Moving the virtual machines was a lot like playing 'Tetris' - I could see the open slots, and I could tell when virtual machines were outgrowing their hosts. (I had constructed early-warning systems.) But listing "played Tetris with virtual machines" is not really feasible on a resume, nor is explaining the details.

My friend Larry suggested I use the phrase "managed virtualization environment" which makes sense.

He also suggested that I list the phrase "architect for virtualization environment", since I was the architect for that environment. It was a non-trivial environment and I did pull it together.

It is clear that I had three different roles: developer, system administrator, and architect. Here's what I did for each:

- Developer: I wrote and tested code. Some of this was on the large (2,000,000 LOC) Worldship system but most of it was utilities in the Unix style: small and connectable, useful in shell scripts or DOS batch files.

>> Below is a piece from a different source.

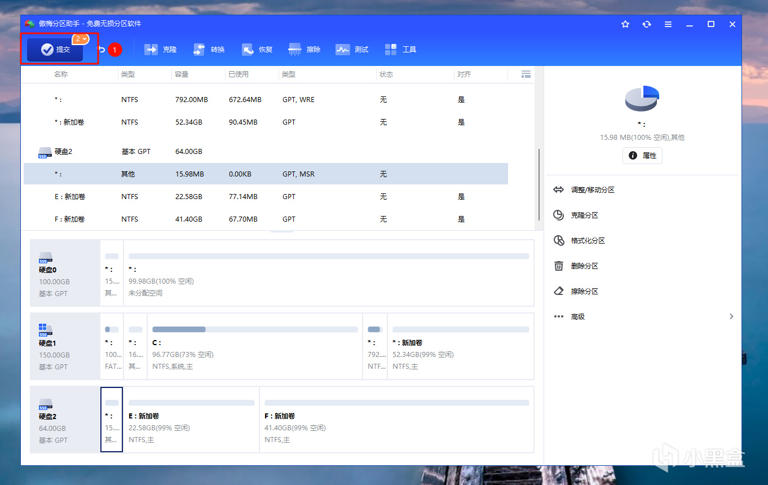Screen dimensions: 768x485
Task: Click the undo arrow icon in toolbar
Action: [x=101, y=49]
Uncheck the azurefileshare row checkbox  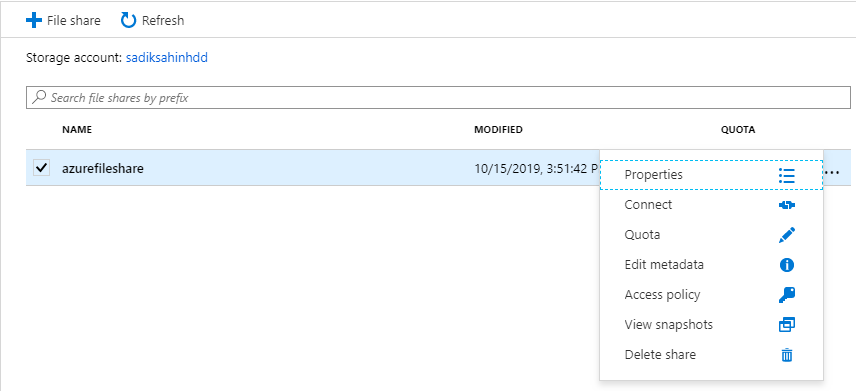coord(41,168)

- System administrator: I installed Windows and Linux, monitored and estimated disk space on servers, managed VMware, installed network equipment, configured Windows and Linux for network access, audited server/directory access, granted and revoked rights for PVCS Version Manager access

- Architect: I designed and implemented the VMware environment. I designed and implemented the job control system which let me run jobs overnight and coordinate dependent jobs across multiple PCs.

The notion of architect is one that I had not thought of. But it makes sense.

It's good to have friends.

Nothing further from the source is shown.